— BEGIN Provided entries —

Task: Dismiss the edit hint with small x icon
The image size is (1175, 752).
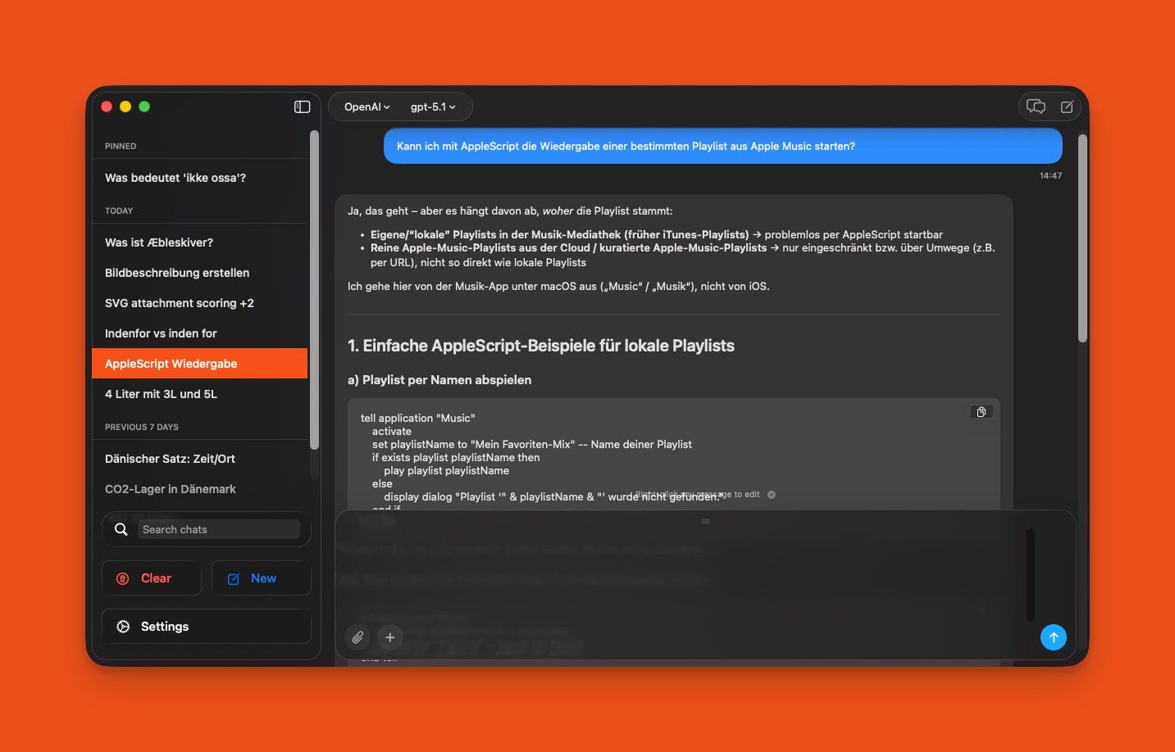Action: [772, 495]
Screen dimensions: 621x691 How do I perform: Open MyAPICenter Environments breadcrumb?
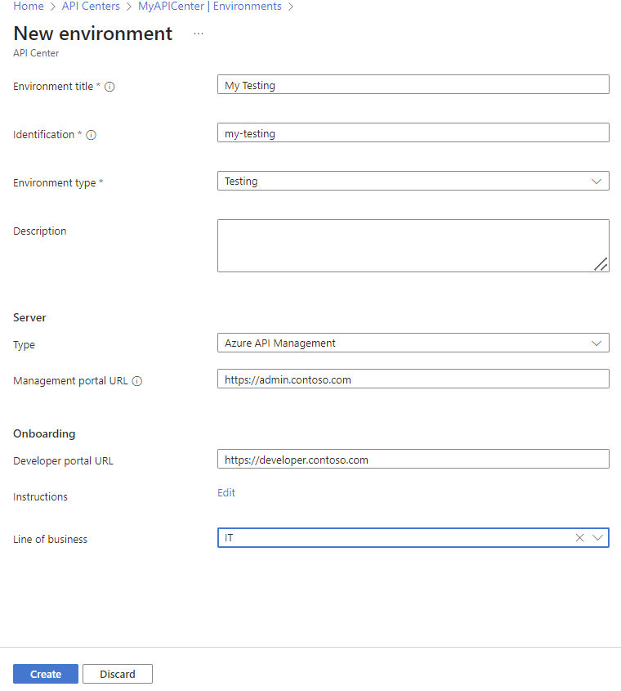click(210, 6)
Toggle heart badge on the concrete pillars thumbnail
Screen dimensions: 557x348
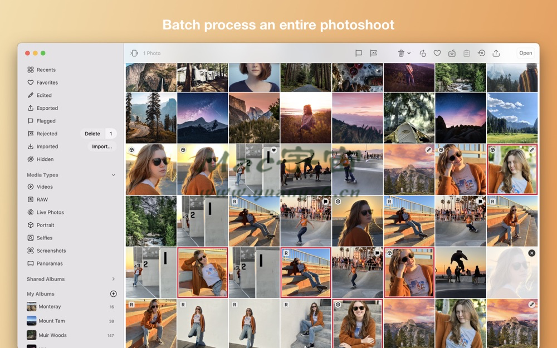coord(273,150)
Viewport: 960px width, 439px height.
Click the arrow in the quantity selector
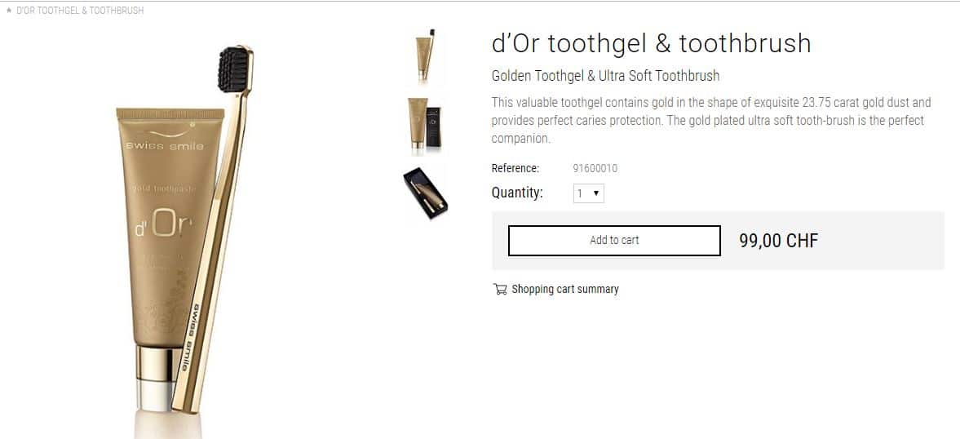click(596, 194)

— END Provided entries —

- Job
Return every line of the listing above that contains the word "dimensions", treating uppercase and lowercase letters as different.

- Result
Screen dimensions: 621x691 How do I perform: Open MyAPICenter Environments breadcrumb?
Screen dimensions: 557x348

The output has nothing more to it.